_WHAT THIS TASK INVOLVES_: Where in the data below does the word "computer" appear? Copy each line that holds it.

_INPUT RECORDS_:
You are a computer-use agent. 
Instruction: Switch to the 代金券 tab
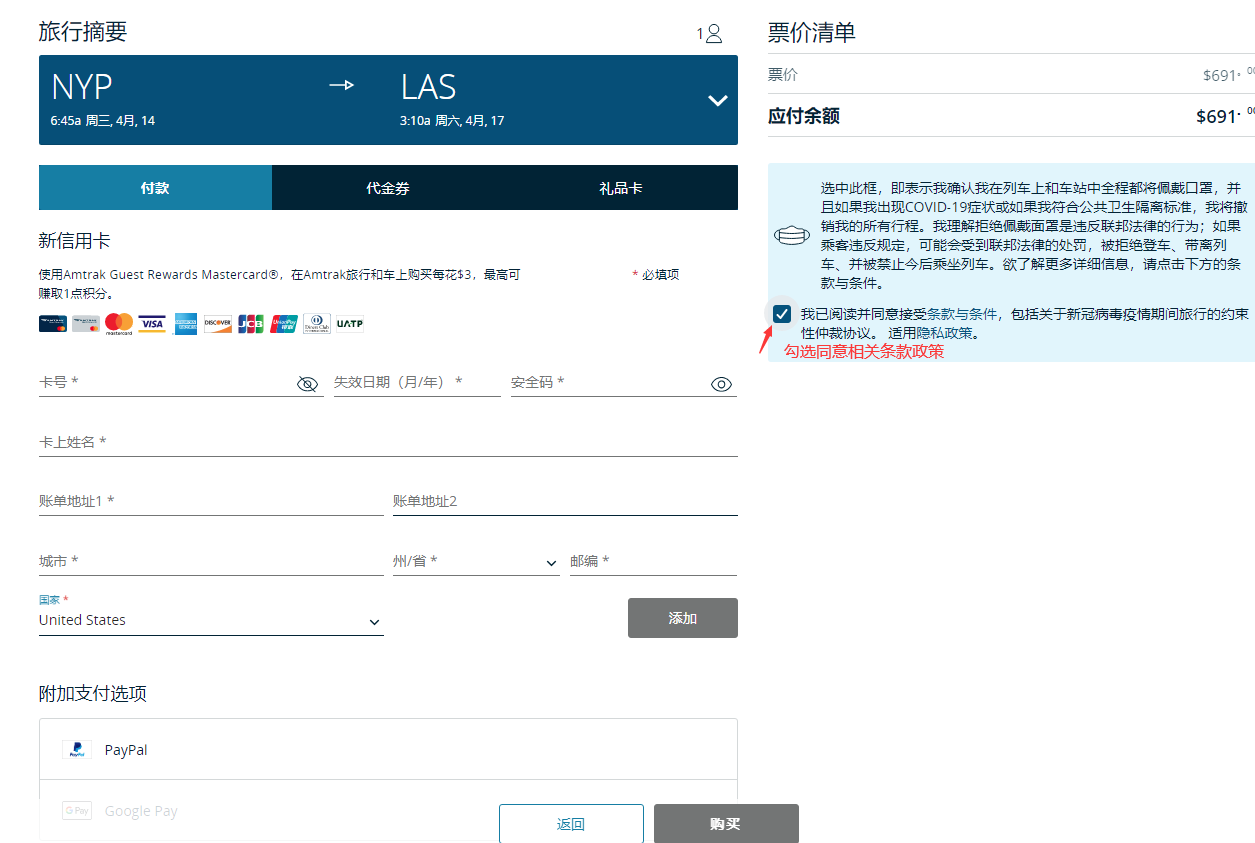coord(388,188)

...

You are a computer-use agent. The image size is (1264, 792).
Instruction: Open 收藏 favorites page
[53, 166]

==

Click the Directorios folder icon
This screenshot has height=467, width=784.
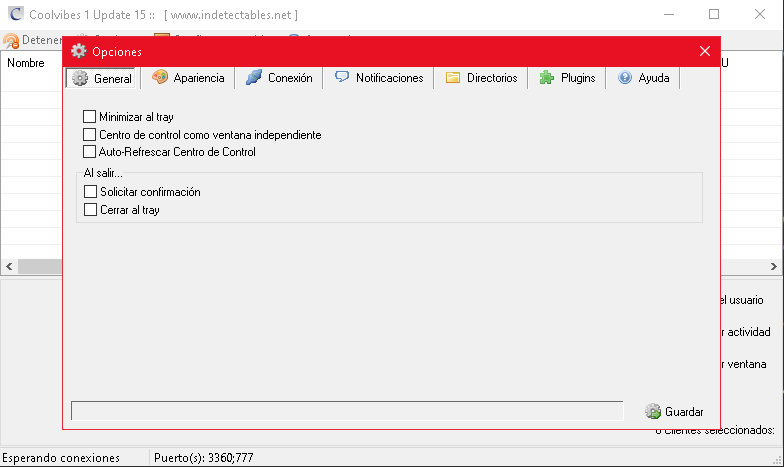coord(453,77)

_RESPONSE TO THIS TASK_:
You are a computer-use agent. 
You are a computer-use agent. The image size is (1264, 792).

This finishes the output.